That is the justification I usually hear, but I don't buy it. Like, 99+% of the time, I want to use these kinds of operations to manipulate lists which are orders of magnitude away from anything even approaching a scalability issue. I just don't care about memory allocations when trying to manipulate something like, say, a list of active users in a real-time chat or something. And often I find that the mess coming out of having to implement those same operations without expressive constructs is worse than the messes that people can create (though I grant I've seen those errors too).
This hints at some of the ideas behind Go – it's designed, perhaps, for Google-scale software. This is dealing with problems (like e.g. memory allocation) that I don't have when working with most datasets I'm likely to need. Maybe we just have to accept that.
> I just don't care about memory allocations when trying to manipulate something like, say, a list of active users in a real-time chat or something.

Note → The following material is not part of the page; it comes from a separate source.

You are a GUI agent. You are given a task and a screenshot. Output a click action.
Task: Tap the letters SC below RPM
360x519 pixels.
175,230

This is exactly the kind of thinking that the Go language pushes back against.
> Maybe we just have to accept that.
I think so. At least for now. I recently watched a talk by Ian Lance Taylor that made it very clear to me that generics are coming (https://www.youtube.com/watch?v=WzgLqE-3IhY). When we have generics then map/reducer/filter will absolutely be introduced as a library at the very least.
> This is dealing with problems (like e.g. memory allocation) that I don't have when working with most datasets I'm likely to need.
I don't think that's exactly it. It's more about runaway complexity. You might use these primitives to perform basic operations but other people will misuse them in extreme ways.
Consider this: suppose there was a built-in map() function like append(). Do you use a for loop or a map function? There'll be a performance trade-off. Performance conscious people will always use a for loop. Expressive conscious people will usually use map() unless they're dealing with a large dataset. This will invariably lead to arguments over style among other things.
For loops violate the https://en.wikipedia.org/wiki/Rule_of_least_power. Because they could do anything, you have to read each very carefully to find out what it's actually doing (which may not be what was intended). Flat-map and filter are more concise and clearer, and if my platform makes them slower that's an implementation bug I should fix.
In practice, reading a for-loop has been less problematic for me than reading the incantations of a functional programmer who’s been reading about category theory.
I know all about the virtues of functional programming patterns, and use them in personal projects, but in my day job working with dozens of engineers in the same codebase, I appreciate not having to decode the idiosyncrasies of how each engineer decides when and how to use higher order constructs, and the subsequent performance, operational, and maintenance implications. It’s a lot easier for me to just read a for-loop and move on with my life.
This hints at some of the ideas behind Go – it's designed, perhaps, for Google-scale software. This is dealing with problems (like e.g. memory allocation) that I don't have when working with most datasets I'm likely to need. Maybe we just have to accept that.